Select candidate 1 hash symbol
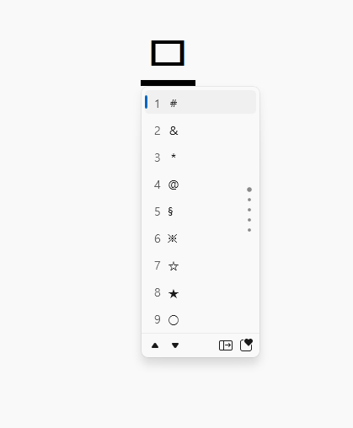This screenshot has width=353, height=428. click(x=201, y=103)
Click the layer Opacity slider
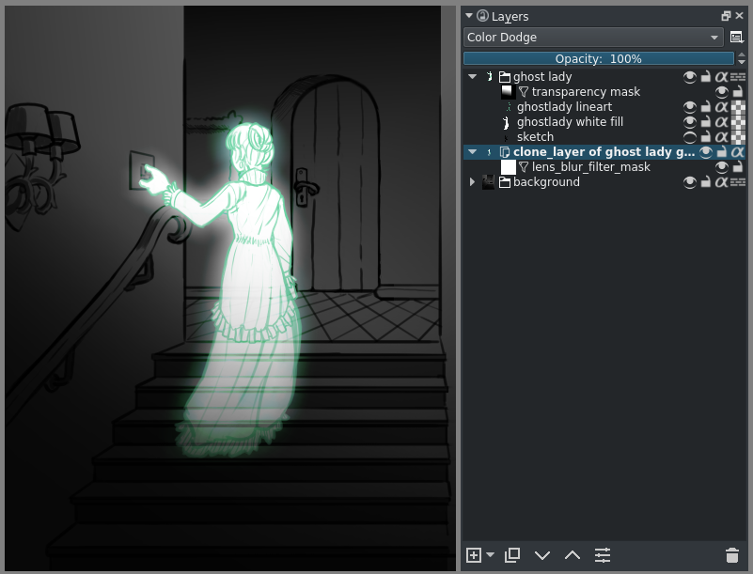Screen dimensions: 753x574 tap(598, 58)
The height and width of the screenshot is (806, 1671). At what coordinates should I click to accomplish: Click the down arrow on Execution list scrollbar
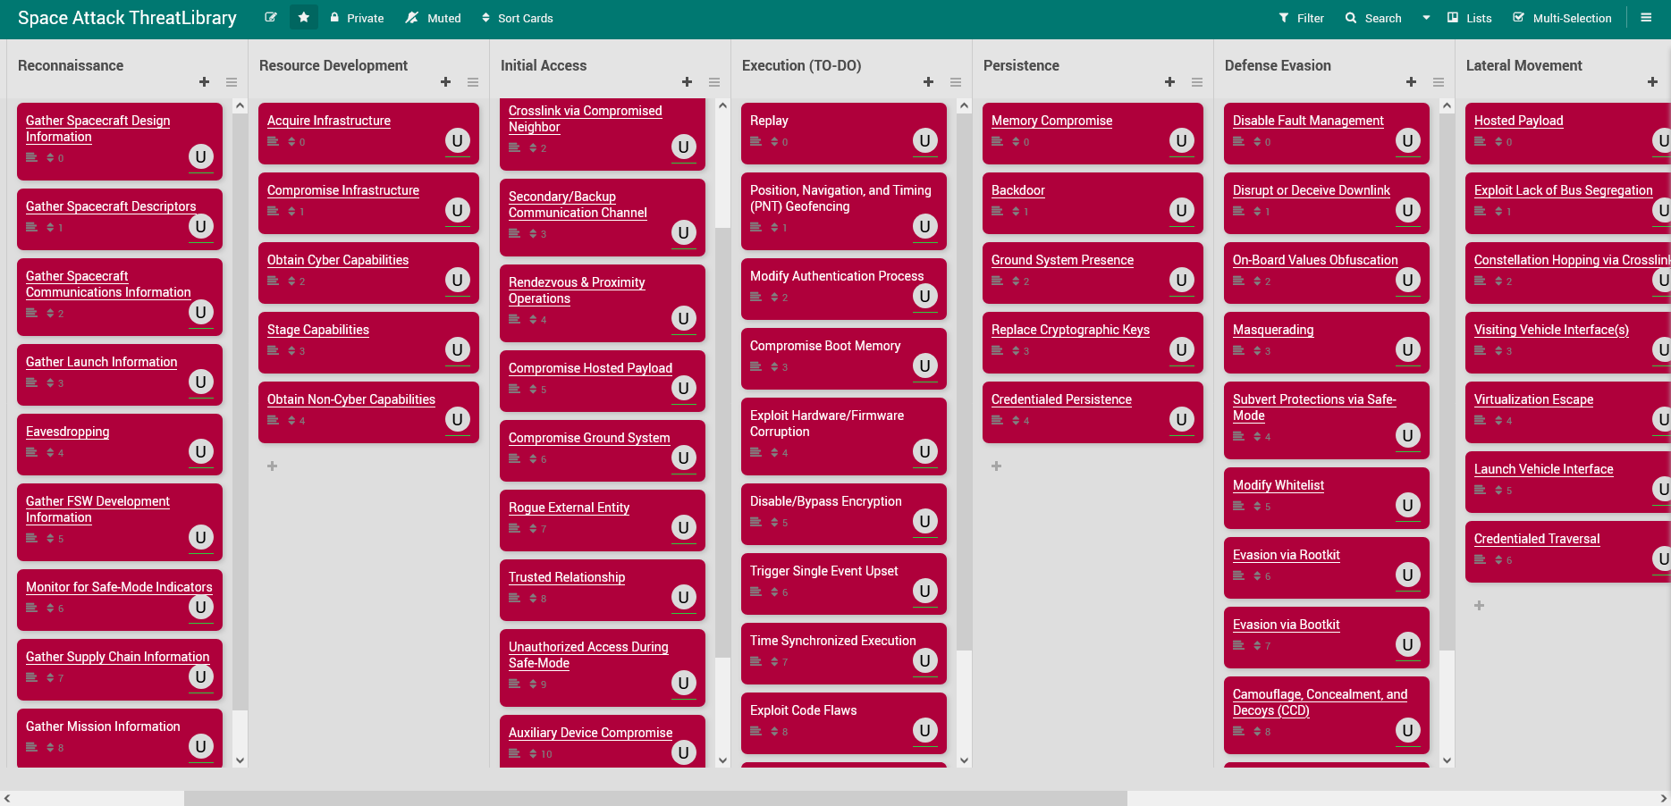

# # #

Task description
Within the entries above, the lines from the one with "Click the layer Opacity slider" through the final line are to be printed exactly, with the pictures removed.

Task result
Click the layer Opacity slider
Screen dimensions: 753x574 tap(598, 58)
The height and width of the screenshot is (806, 1671). At what coordinates should I click to accomplish: Click the down arrow on Execution list scrollbar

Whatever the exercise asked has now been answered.